Beyond Durant, the effects cascade down to all the other stars who could be on the move in the next few weeks. Kyrie Irving’s “two max slots” conspiring suddenly feels like a lot less of a slam dunk, and Anthony Davis might be making some major revisions to his list of preferred trade destinations. [There is a universe where any of the Knicks, Nets, or Clippers could have made a play for KD, Davis, AND another big money free agent this summer, but the calculus surrounding it changes significantly now, especially if they aren’t certain Davis is anything more than a rental.] Both Jimmy Butler and Kemba Walker — the prospective “second max guys” in many of these hypotheticals — may be a bit more skittish about leaving a truckload of money on the table to follow KD somewhere, thereby giving their incumbent teams an advantage in re-signing them, should they want to. There had even been speculation the best chance Toronto would have to keep Kawhi Leonard would be to sign him to a Durant-esque “1-and-1” contract, but if Kawhi’s processor doesn’t recalculate the cost/benefit of such a course of action after watching firsthand as KD snapped his Achilles’ like a rubber band three weeks before the big payday, then perhaps he isn’t the advanced cyborg we take him for.

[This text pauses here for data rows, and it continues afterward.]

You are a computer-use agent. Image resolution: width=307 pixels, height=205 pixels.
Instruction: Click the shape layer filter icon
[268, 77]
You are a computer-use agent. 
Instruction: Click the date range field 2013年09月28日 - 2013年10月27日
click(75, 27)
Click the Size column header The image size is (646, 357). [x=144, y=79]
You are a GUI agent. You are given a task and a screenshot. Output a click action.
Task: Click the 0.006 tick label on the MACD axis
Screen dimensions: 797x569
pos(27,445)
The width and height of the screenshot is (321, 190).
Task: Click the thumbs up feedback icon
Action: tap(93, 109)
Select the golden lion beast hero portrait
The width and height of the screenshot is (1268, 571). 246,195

We will cross all these bridges when we come to them. For now, there are only two games left to decide a champion and the fate of a dynasty. Where do the events of Game Five leave us? The remaining Warriors have dedicated the rest of the series to KD, and perhaps his absence will once again galvanize the team, as it appeared to when they won their next five games after he went down against Houston. [Durant is Golden State’s version of Kenny. “Oh my God — they killed Kevin! You bastards!”] It’s equally likely they rode a wave of “fuck you” adrenaline to a superhuman victory in Game 5, and the reality of their situation will come crashing down on them in Game Six. There’s no way to know which way it will go, but it’s been beaten into our heads over the years never to underestimate the heart of a champion, and it proved true in Game Five, so maybe we should afford Golden State the benefit of the doubt.

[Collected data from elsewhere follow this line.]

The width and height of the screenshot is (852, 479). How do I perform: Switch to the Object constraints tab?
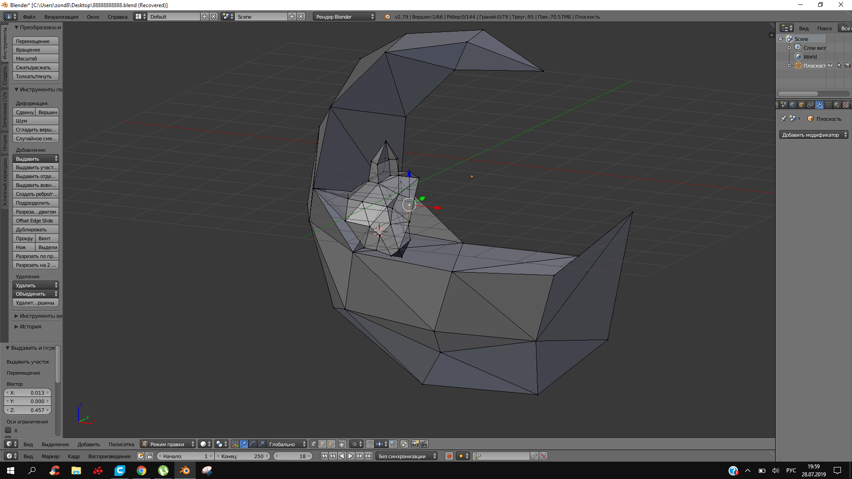(x=810, y=105)
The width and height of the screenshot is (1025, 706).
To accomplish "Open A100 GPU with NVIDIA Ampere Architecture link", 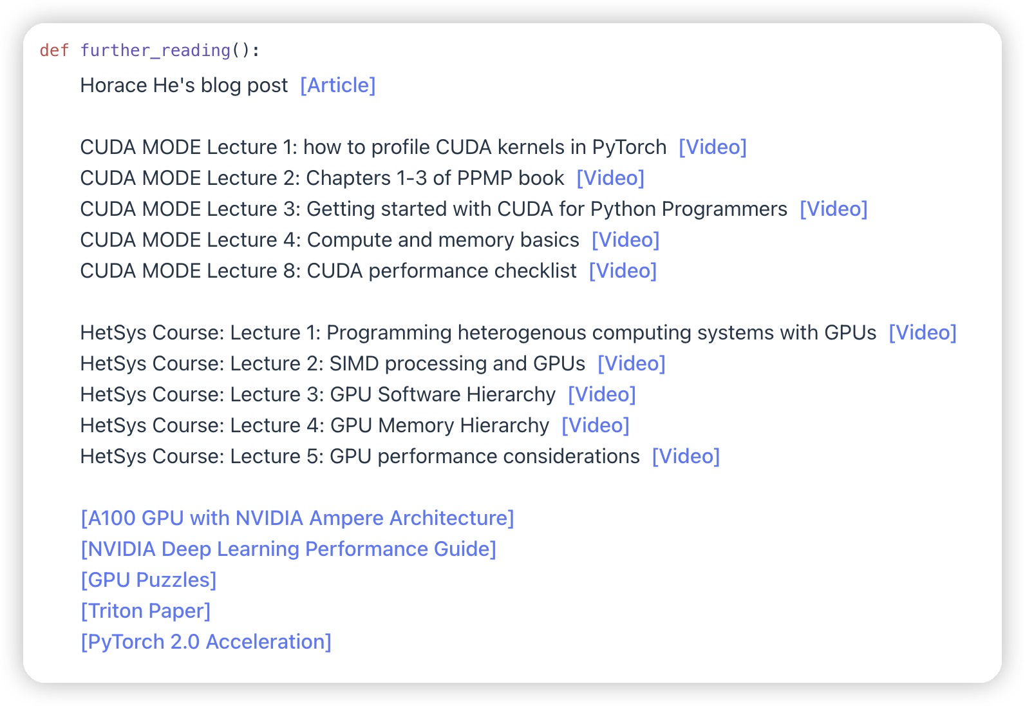I will pos(297,518).
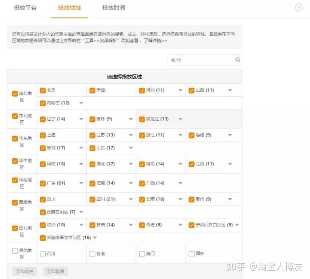
Task: Select the 投放地域 tab
Action: tap(69, 8)
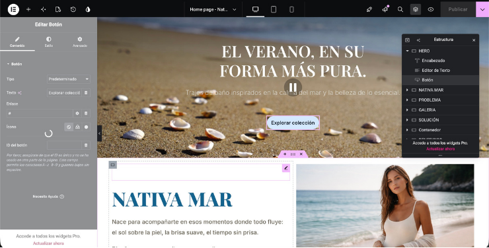Open link options gear in Enlace field
489x248 pixels.
(77, 113)
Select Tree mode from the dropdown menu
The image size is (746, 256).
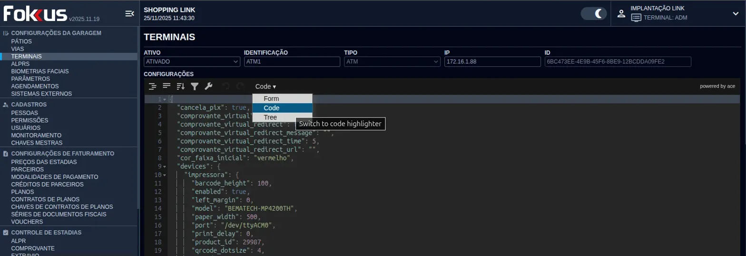tap(270, 117)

If Toronto were composed of a less even-keeled set of personalities, I might subscribe to the notion they missed their chance to grab a title at home in Game Five and now they’ll be on tilt. I don’t suspect there will be any panic in them. We know Kawhi and the defense will show up. The only unknown is which of the other guys, if any, will have the testicular fortitude to step up and deliver the kill shot to slay the giant. In other words:

OK, I think I’ve worked my way through to acceptance. Bring on Game Six!